▶ **Activity**
All lines in the records below that hold "computer" are to be shown.

___

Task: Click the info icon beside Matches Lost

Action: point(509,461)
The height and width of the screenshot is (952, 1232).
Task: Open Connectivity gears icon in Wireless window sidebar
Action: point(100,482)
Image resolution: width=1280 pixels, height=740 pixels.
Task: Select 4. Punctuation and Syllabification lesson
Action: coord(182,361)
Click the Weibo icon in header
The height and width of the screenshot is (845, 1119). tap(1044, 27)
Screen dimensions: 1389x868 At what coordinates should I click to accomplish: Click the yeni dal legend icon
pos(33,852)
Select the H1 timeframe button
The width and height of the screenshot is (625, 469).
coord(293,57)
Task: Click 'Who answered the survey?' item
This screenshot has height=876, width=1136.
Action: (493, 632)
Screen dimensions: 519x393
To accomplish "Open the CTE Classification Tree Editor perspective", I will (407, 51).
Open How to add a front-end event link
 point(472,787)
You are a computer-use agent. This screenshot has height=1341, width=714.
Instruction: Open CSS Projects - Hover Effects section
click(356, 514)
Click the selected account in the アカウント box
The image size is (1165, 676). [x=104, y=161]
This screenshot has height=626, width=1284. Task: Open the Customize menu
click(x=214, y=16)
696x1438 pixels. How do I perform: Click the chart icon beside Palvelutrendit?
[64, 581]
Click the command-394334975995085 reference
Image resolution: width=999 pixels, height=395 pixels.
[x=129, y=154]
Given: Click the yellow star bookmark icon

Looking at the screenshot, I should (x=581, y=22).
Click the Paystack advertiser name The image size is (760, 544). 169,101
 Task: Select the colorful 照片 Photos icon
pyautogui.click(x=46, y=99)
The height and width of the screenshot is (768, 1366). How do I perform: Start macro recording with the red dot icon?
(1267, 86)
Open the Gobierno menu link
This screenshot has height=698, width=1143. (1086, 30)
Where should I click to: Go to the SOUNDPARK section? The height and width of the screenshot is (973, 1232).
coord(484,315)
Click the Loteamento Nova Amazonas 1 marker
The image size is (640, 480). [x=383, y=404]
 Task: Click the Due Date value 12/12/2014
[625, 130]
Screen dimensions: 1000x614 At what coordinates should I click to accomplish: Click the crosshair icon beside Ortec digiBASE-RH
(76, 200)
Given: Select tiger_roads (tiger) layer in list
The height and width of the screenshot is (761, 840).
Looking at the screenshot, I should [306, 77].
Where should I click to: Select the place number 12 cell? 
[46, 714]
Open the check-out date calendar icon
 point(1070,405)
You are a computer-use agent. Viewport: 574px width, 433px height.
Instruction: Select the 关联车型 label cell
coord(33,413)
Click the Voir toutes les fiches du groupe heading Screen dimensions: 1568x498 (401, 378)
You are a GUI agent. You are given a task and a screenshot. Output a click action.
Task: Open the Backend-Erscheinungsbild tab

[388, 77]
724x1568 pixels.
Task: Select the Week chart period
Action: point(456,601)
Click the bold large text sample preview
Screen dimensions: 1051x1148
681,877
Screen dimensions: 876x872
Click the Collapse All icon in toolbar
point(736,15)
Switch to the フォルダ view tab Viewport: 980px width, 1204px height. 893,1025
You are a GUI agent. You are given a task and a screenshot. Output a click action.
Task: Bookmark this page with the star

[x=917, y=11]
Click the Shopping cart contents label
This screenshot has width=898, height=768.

___

▶ **Response area**
You are a computer-use agent. This screenshot has height=1341, width=714.
You are a computer-use agent. Viewport: 574px width, 433px height.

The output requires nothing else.